- _WHAT YOU WILL DO_:
Without including any image, retype the records word for word.

- _EXERCISE MATERIAL_:
■ ■ ■ ■

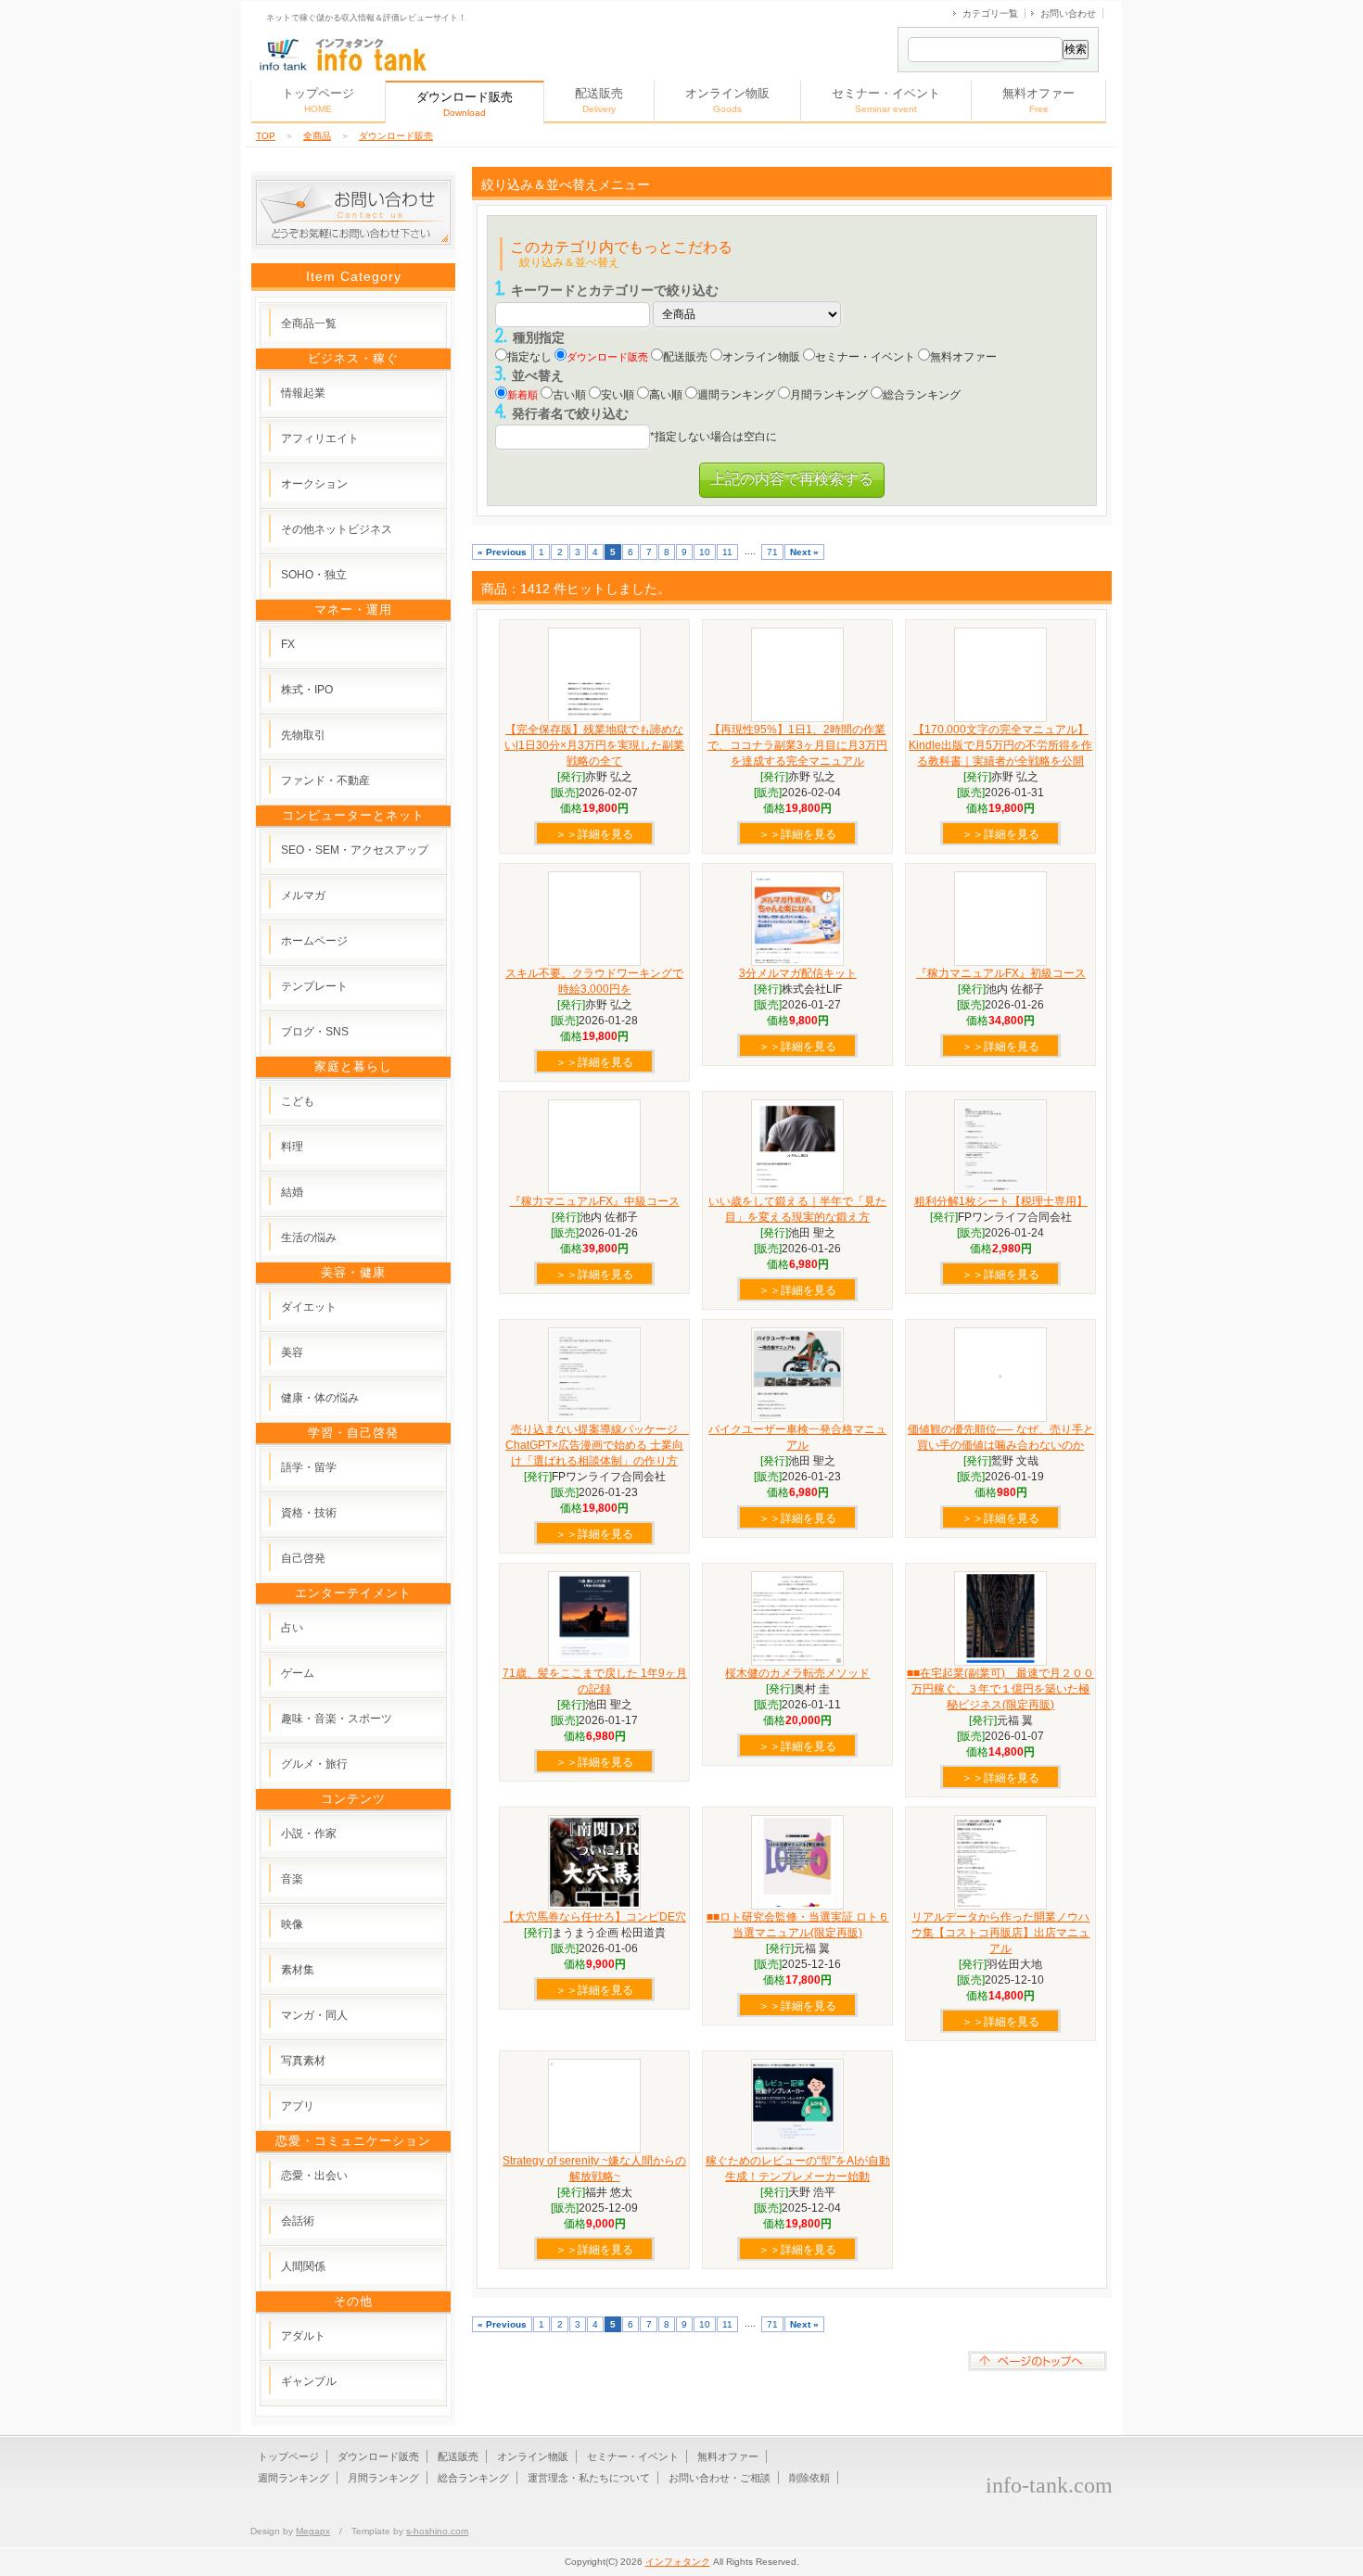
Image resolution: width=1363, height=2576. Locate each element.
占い (292, 1627)
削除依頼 (809, 2477)
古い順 (569, 394)
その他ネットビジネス (336, 529)
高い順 (665, 394)
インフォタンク (677, 2562)
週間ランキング (736, 394)
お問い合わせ (1068, 13)
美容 (292, 1352)
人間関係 (303, 2266)
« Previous (502, 552)
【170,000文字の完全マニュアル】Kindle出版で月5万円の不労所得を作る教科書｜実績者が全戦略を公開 (1000, 745)
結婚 (292, 1192)
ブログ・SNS (315, 1031)
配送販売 (599, 100)
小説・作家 (309, 1833)
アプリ (297, 2106)
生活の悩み (309, 1237)
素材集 (297, 1969)
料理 (292, 1146)
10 (704, 552)
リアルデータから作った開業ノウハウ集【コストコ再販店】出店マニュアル (1000, 1932)
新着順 (522, 394)
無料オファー (1038, 100)
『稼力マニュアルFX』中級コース (595, 1201)
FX (288, 644)
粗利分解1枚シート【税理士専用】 (1001, 1201)
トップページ (318, 100)
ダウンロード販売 (396, 136)
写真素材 (303, 2060)
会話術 (297, 2220)
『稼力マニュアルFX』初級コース (1001, 973)
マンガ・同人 (314, 2015)
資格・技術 (309, 1512)
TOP (265, 136)
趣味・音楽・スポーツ (336, 1718)
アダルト (303, 2335)
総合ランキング (922, 394)
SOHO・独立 (314, 574)
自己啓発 (303, 1558)
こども (297, 1101)
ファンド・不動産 (325, 780)
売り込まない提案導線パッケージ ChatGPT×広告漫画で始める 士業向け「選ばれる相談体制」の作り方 (597, 1445)
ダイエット (309, 1307)
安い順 (617, 394)
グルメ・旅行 (314, 1764)
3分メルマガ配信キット (798, 973)
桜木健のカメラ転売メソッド (797, 1673)
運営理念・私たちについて (589, 2477)
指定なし (529, 356)
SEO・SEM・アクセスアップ (354, 850)
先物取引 (303, 735)
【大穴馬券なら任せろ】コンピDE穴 (594, 1916)
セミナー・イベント (886, 100)
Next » (804, 552)
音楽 (292, 1878)
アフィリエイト (320, 438)
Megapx (313, 2531)
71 (772, 552)
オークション (314, 483)
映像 (292, 1924)
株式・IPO (307, 689)
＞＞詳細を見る (594, 834)
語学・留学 (309, 1467)
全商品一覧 (309, 323)
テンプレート (314, 986)
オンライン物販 (727, 100)
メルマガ (303, 895)
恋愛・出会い (314, 2175)
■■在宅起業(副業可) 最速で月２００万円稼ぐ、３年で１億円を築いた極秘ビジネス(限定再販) (1000, 1689)
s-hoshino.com (437, 2531)
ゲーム (297, 1673)
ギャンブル (309, 2381)
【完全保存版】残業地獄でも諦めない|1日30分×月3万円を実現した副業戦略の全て (594, 745)
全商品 (317, 136)
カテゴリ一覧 (990, 13)
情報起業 (303, 393)
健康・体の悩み (320, 1397)
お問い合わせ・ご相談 (720, 2477)
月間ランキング (829, 394)
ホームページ (314, 940)
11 (727, 552)
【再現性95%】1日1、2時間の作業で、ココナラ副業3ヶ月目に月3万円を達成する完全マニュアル (797, 745)
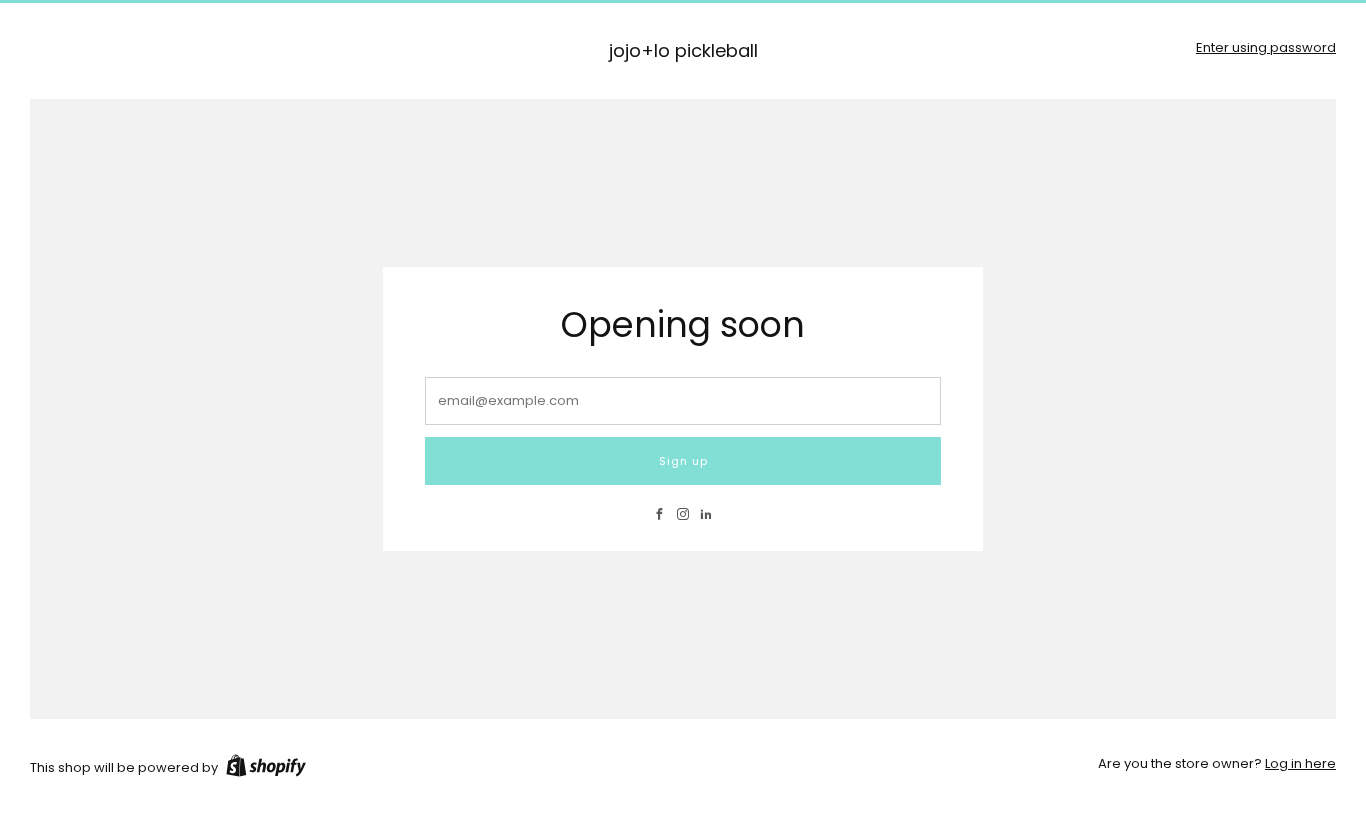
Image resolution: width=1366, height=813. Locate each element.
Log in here (1300, 763)
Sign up (683, 461)
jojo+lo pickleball (683, 51)
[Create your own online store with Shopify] (266, 769)
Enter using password (1266, 47)
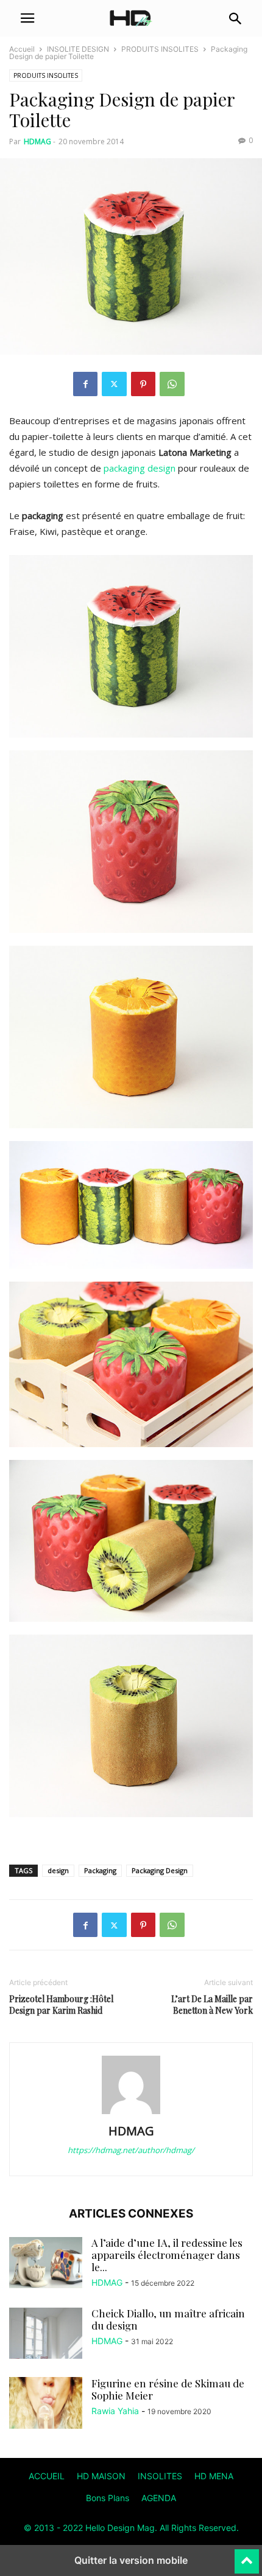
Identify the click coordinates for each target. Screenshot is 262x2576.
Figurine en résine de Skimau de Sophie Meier (167, 2389)
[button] (27, 18)
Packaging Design (160, 1870)
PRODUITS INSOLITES (160, 49)
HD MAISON (101, 2476)
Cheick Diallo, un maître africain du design (168, 2319)
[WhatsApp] (172, 384)
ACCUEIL (47, 2476)
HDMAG (37, 141)
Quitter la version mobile (131, 2560)
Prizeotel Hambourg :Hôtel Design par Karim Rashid (61, 2004)
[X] (114, 384)
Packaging (100, 1870)
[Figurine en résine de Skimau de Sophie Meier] (45, 2419)
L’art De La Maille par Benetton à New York (212, 2004)
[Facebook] (85, 384)
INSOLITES (160, 2476)
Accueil (22, 49)
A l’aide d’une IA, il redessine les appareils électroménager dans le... (167, 2255)
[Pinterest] (143, 384)
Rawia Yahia (115, 2411)
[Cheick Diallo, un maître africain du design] (45, 2334)
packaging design (139, 468)
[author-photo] (131, 2114)
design (58, 1870)
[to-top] (247, 2556)
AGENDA (158, 2498)
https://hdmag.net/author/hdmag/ (131, 2150)
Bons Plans (107, 2498)
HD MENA (213, 2476)
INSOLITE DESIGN (78, 49)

■ ■ ■ ■

- _FINISHED EXERCISE_:
Image resolution: width=1363, height=2576. Locate each element.
占い (292, 1627)
削除依頼 (809, 2477)
古い順 (569, 394)
その他ネットビジネス (336, 529)
高い順 (665, 394)
インフォタンク (677, 2562)
週間ランキング (736, 394)
お問い合わせ (1068, 13)
美容 (292, 1352)
人間関係 (303, 2266)
« Previous (502, 552)
【170,000文字の完全マニュアル】Kindle出版で月5万円の不労所得を作る教科書｜実績者が全戦略を公開 (1000, 745)
結婚 (292, 1192)
ブログ・SNS (315, 1031)
配送販売 (599, 100)
小説・作家 (309, 1833)
アプリ (297, 2106)
生活の悩み (309, 1237)
素材集 (297, 1969)
料理 (292, 1146)
10 (704, 552)
リアルデータから作った開業ノウハウ集【コストコ再販店】出店マニュアル (1000, 1932)
新着順 (522, 394)
無料オファー (1038, 100)
『稼力マニュアルFX』中級コース (595, 1201)
FX (288, 644)
粗利分解1枚シート【税理士専用】 (1001, 1201)
トップページ (318, 100)
ダウンロード販売 (396, 136)
写真素材 (303, 2060)
会話術 (297, 2220)
『稼力マニュアルFX』初級コース (1001, 973)
マンガ・同人 (314, 2015)
資格・技術 (309, 1512)
TOP (265, 136)
趣味・音楽・スポーツ (336, 1718)
アダルト (303, 2335)
総合ランキング (922, 394)
SOHO・独立 (314, 574)
自己啓発 (303, 1558)
こども (297, 1101)
ファンド・不動産 (325, 780)
売り込まない提案導線パッケージ ChatGPT×広告漫画で始める 士業向け「選ばれる相談体制」の作り方 (597, 1445)
ダイエット (309, 1307)
安い順 (617, 394)
グルメ・旅行 (314, 1764)
3分メルマガ配信キット (798, 973)
桜木健のカメラ転売メソッド (797, 1673)
運営理念・私たちについて (589, 2477)
指定なし (529, 356)
SEO・SEM・アクセスアップ (354, 850)
先物取引 (303, 735)
【大穴馬券なら任せろ】コンピDE穴 (594, 1916)
セミナー・イベント (886, 100)
Next » (804, 552)
音楽 (292, 1878)
アフィリエイト (320, 438)
Megapx (313, 2531)
71 (772, 552)
オークション (314, 483)
映像 (292, 1924)
株式・IPO (307, 689)
＞＞詳細を見る (594, 834)
語学・留学 (309, 1467)
全商品一覧 (309, 323)
テンプレート (314, 986)
オンライン物販 (727, 100)
メルマガ (303, 895)
恋愛・出会い (314, 2175)
■■在宅起業(副業可) 最速で月２００万円稼ぐ、３年で１億円を築いた極秘ビジネス(限定再販) (1000, 1689)
s-hoshino.com (437, 2531)
ゲーム (297, 1673)
ギャンブル (309, 2381)
【完全保存版】残業地獄でも諦めない|1日30分×月3万円を実現した副業戦略の全て (594, 745)
全商品 (317, 136)
カテゴリ一覧 (990, 13)
情報起業 (303, 393)
健康・体の悩み (320, 1397)
お問い合わせ・ご相談 (720, 2477)
月間ランキング (829, 394)
ホームページ (314, 940)
11 (727, 552)
【再現性95%】1日1、2時間の作業で、ココナラ副業3ヶ月目に月3万円を達成する完全マニュアル (797, 745)
Image resolution: width=1366, height=813. Locate each element.
Log in here (1300, 763)
Sign up (683, 461)
jojo+lo pickleball (683, 51)
[Create your own online store with Shopify] (266, 769)
Enter using password (1266, 47)
Identify the click coordinates for each target. Screenshot is 262x2576.
Figurine en résine de Skimau de Sophie Meier (167, 2389)
[button] (27, 18)
Packaging Design (160, 1870)
PRODUITS INSOLITES (160, 49)
HD MAISON (101, 2476)
Cheick Diallo, un maître africain du design (168, 2319)
[WhatsApp] (172, 384)
ACCUEIL (47, 2476)
HDMAG (37, 141)
Quitter la version mobile (131, 2560)
Prizeotel Hambourg :Hôtel Design par Karim Rashid (61, 2004)
[X] (114, 384)
Packaging (100, 1870)
[Figurine en résine de Skimau de Sophie Meier] (45, 2419)
L’art De La Maille par Benetton à New York (212, 2004)
[Facebook] (85, 384)
INSOLITES (160, 2476)
Accueil (22, 49)
A l’aide d’une IA, il redessine les appareils électroménager dans le... (167, 2255)
[Pinterest] (143, 384)
Rawia Yahia (115, 2411)
[Cheick Diallo, un maître africain du design] (45, 2334)
packaging design (139, 468)
[author-photo] (131, 2114)
design (58, 1870)
[to-top] (247, 2556)
AGENDA (158, 2498)
https://hdmag.net/author/hdmag/ (131, 2150)
Bons Plans (107, 2498)
HD MENA (213, 2476)
INSOLITE DESIGN (78, 49)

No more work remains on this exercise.